ACTIVITY
The lines from the one containing "You are a computer-use" to the end of the entries, both included, are what you need to transcribe exactly, without pictures and without anything else.

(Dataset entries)
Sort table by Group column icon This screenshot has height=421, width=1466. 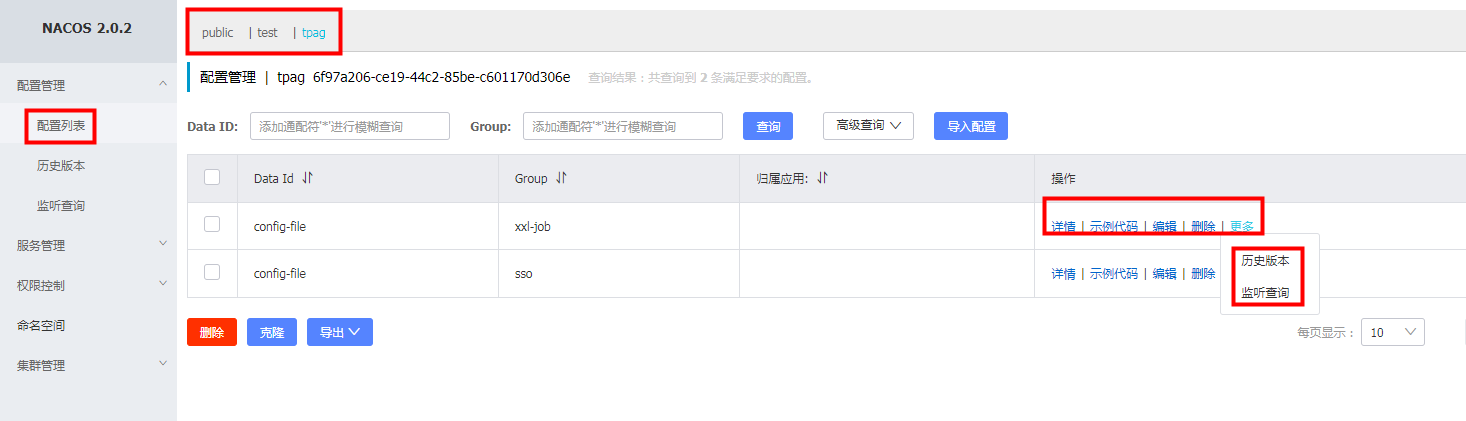pyautogui.click(x=561, y=178)
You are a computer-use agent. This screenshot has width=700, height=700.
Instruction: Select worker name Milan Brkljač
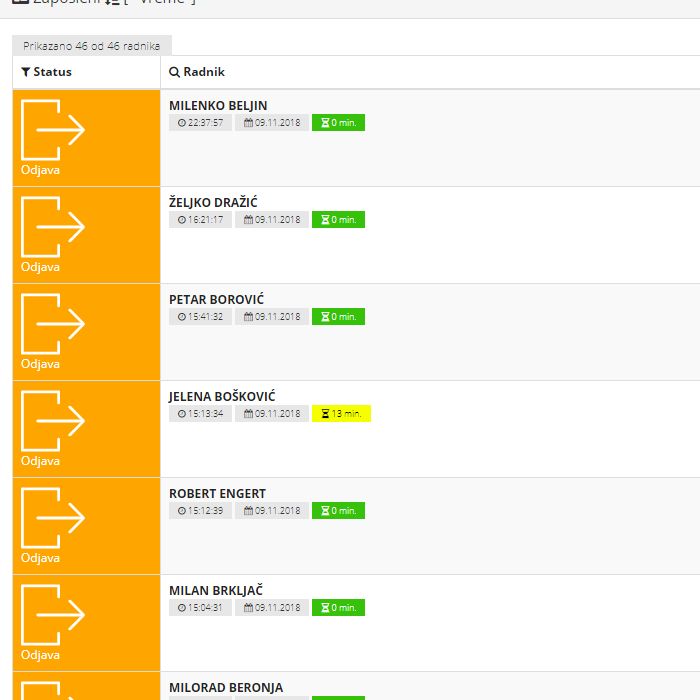215,590
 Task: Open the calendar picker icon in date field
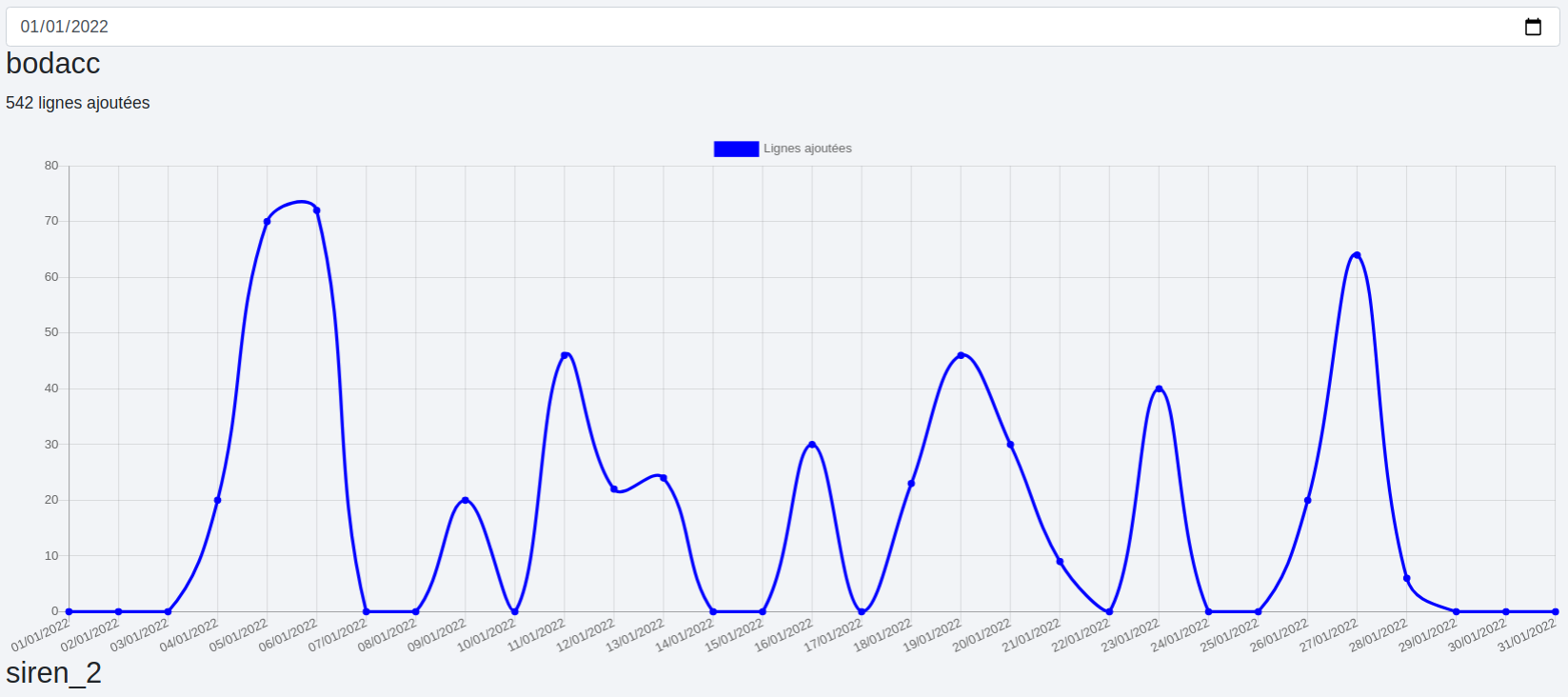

EXERCISE ANSWER
You are a computer-use agent. This screenshot has width=700, height=700.
Instruction: Select worker name Milan Brkljač
215,590
 Task: Open the calendar picker icon in date field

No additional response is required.